───── TEXTO EXTRAÍDO ─────
TRIBUNAIS  SUPERIORES - JURISPRUDÊNCIA TRABALHISTA

SUPERIOR TRIBUNAL DE JUSTIÇA


RECURSO ESPECIAL Nº 250.285 - MG (2000/0021375-6)  - DJ 02.12.2002


RELATORA:       MINISTRA NANCY ANDRIGHI

RECORRENTE:  CAIXA ECONÔMICA FEDERAL - CEF 
ADVOGADO:     JOSÉ GOMES DE MATOS FILHO E OUTROS
RECORRIDO:     LUCAS ANTUNES 
ADVOGADO:     PAULO EMÍLIO RIBEIRO DE VILHENA E OUTRO

EMENTA 

Direito do Trabalho. Recurso Especial. Caixa bancário. Caixa Econômica Federal - CEF. Função de confiança. 
- O cargo de caixa da CEF não se classifica como função de confiança, tal como concebida pela CLT. 
- Recurso especial não provido. 

ACÓRDÃO 

Vistos, relatados e discutidos estes autos, acordam os Ministros da TERCEIRA TURMA do Superior Tribunal de Justiça, na conformidade dos votos e das notas taquigráficas constantes dos autos, por unanimidade, não conhecer do recurso especial. Os Srs. Ministros Castro Filho, Ari Pargendler e Carlos Alberto Menezes Direito votaram com a Sra. Ministra Relatora. Ausente, ocasionalmente, o Sr. Ministro Antônio de Pádua Ribeiro. 
Brasília (DF), 07 de novembro de 2002(Data do Julgamento) 
MINISTRA NANCY ANDRIGHI 
Relatora 
RECURSO ESPECIAL Nº 250.285 - MG (2000/0021375-6) 
RELATORA: MINISTRA NANCY ANDRIGHI 

RELATÓRIO 

Cuida-se de recurso especial interposto por Caixa Econômica Federal - CEF, com fundamento nas alíneas "a" e "c" do permissivo constitucional, contra acórdão do Tribunal Regional Federal da 1ª Região. 
Lucas Antunes ajuizou reclamação trabalhista em face da ora recorrente. Narrava que fora admitido como escriturário, pela empregadora-ré, em 09/02/1976, e, em 1977, assumiu o cargo de caixa, passando a receber uma gratificação. Em 1980, foi destituído do cargo de caixa, unilateralmente, pela empregadora. Requeria o pagamento das gratificações perdidas pelo ato unilateral da CEF e suas repercussões econômicas. 
Julgado improcedente o pedido, o autor, ora recorrido, interpôs recurso ordinário, ao qual o Tribunal a quo deu parcial provimento, a fim de restabelecer, em favor do reclamante, o pagamento da gratificação de caixa executivo a partir de 13 de agosto de 1981, com repercussão nas férias, décimos-terceiros salários, gratificações semestrais e depósitos do FGTS. O acórdão recorrido está assim ementado, no que interessa: 
"TRABALHISTA. ECONOMIÁRIO. JORNADA DE TRABALHO. CAIXA EXECUTIVO. INEXISTÊNCIA DE FUNÇÃO COMISSIONADA. 
(...) 
II- Não tendo a função de Caixa Executivo natureza comissionada, mas sim técnica (Enunciado 102 do TST), a gratificação paga por seu exercício não pode ser suprimida unilateralmente, pena de nulidade (CLT, art. 486). Precedentes" (fl. 161).
───── LINHAS DE DADOS ─────
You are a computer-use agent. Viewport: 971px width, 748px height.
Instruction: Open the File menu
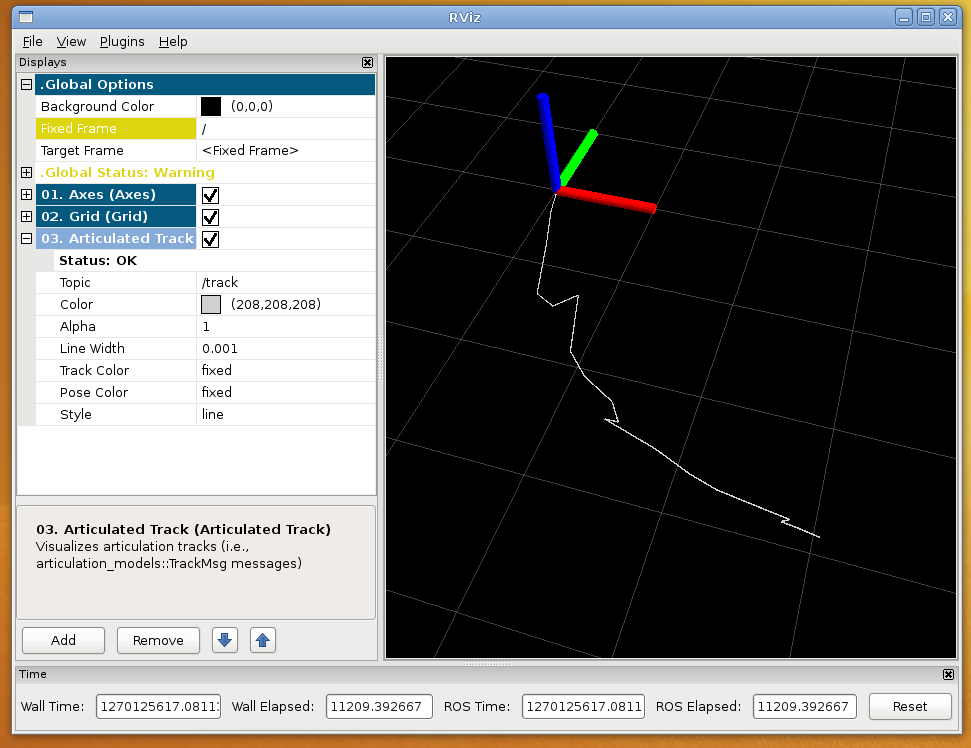pyautogui.click(x=32, y=41)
─────
• [TAREFAS A CUMPRIR]:
1. Liste todos os ministros citados pelo nome no texto sobre o recurso especial da CEF.
2. Prossiga com o texto sobre o recurso especial da CEF a partir do ponto em que ele termina.
Os dados não têm nenhum papel aqui.

• [LISTA DE RESPOSTAS]:
1. Nancy Andrighi, Castro Filho, Ari Pargendler, Carlos Alberto Menezes Direito e Antônio de Pádua Ribeiro.

2.
Daí o presente recurso, no qual se afirma malferido o art. 468 da CLT, além de dissídio jurisprudencial, inclusive com entendimento do STJ (REsp 120.417), pois a função de caixa bancário é de confiança e, por isso, aquele que a exerce pode ser destituído, a qualquer tempo, pela empregadora. 
Admitido o recurso especial na origem, vieram os autos a esta Corte e foram distribuídos originalmente ao em. Min. Eduardo Ribeiro (fl. 191). Após retornar o processo do Ministério Público Federal, com parecer, o feito foi-me atribuído, com conclusão em 28/08/2000 (fl. 198). 
Por entender que a matéria estaria dentro da competência da e. Terceira Seção, proferi despacho enviando os autos à Subsecretaria de Autuação Classificação e Distribuição de Feitos (fl. 199). O recurso foi então distribuído ao em. Min. Felix Fischer, que suscitou conflito negativo de competência, resolvido pela e. Corte Especial no sentido de declarar competente a e. Segunda Seção (fl. 216). 
É o relatório. 

RECURSO ESPECIAL Nº 250.285 - MG (2000/0021375-6) 
RELATORA: MINISTRA NANCY ANDRIGHI 

VOTO 

A questão federal consiste em saber se o desempenho das atribuições de caixa bancário pode ser considerado como exercício de função de confiança. 
Inexiste conceito legal sobre a chamada função de confiança, adotando a Justiça do Trabalho, como norte, o art. 224, § 2º, da CLT, que assim dispõe: 
"Art. 224. A duração normal do trabalho dos empregados em bancos, casas bancárias e Caixa Econômica Federal será de 6 (seis) horas contínuas nos dias úteis, com exceção dos sábados, perfazendo um total de 30 (trinta) horas de trabalho por semana. 
§ 1º (...)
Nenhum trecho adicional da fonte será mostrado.